Re: memory trampling
On Oct 21, 5:31 pm, Zeppe
<ze...@remove.all.this.long.comment.yahoo.it> wrote:
joshuajnoble wrote:
I threw together a quick test here, I'm thinking my problem
is in what I'm doing with the static pointer (perhaps).
Here's my Singleton:
I'm not sure, I can't see major problems in this piece of code.
[...]
val2 = "abcdefghijklmn";
this is maybe val2[0] = "..."; otherwise, it won't compile.
I'd count that as a major problem, since it means that he's not
posting the actual code which causes the problem.
However, it will give you warning anyway regarding the
conversion from const char* (the string literal) to char*.
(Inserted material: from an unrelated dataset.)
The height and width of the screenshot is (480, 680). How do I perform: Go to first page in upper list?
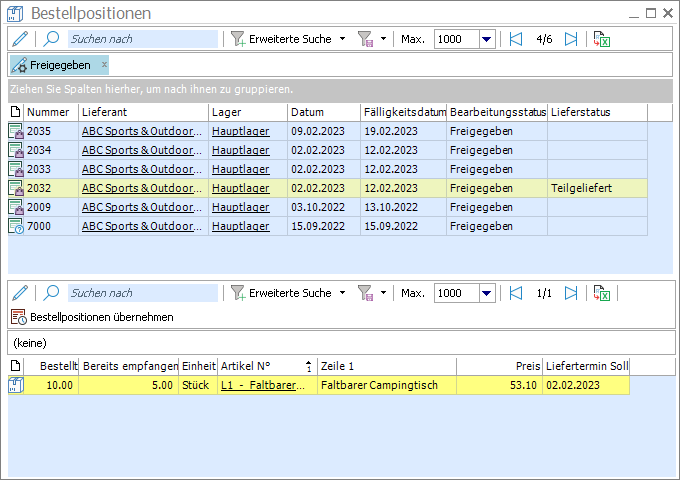click(516, 39)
The standard doesn't require warnings:-). As a quality of
implementation issue, of course, a good compiler should give the
warning. Provided you've invoked it as a good C++
compiler---every compiler I know needs a half a dozen options to
be truly a C++ compiler.
[...]
Surely inst is initialised somewhere to NULL, as in
SingletonImpl* SingletonImpl::inst = NULL;
or similar. Otherwise it won't link.
You don't actually need the initialization, since objects with
static lifetime are zero initialized anyway. But without the
definition, it's undefined behavior---with the compilers I
usually use, it won't link either, but the standard doesn't
require an error of any sort, and it's quite possible that a
compiler could implicitly supply the definition, but skip the
zero initialization for it. That would still be conforming (but
not really what I would call a very good implementation).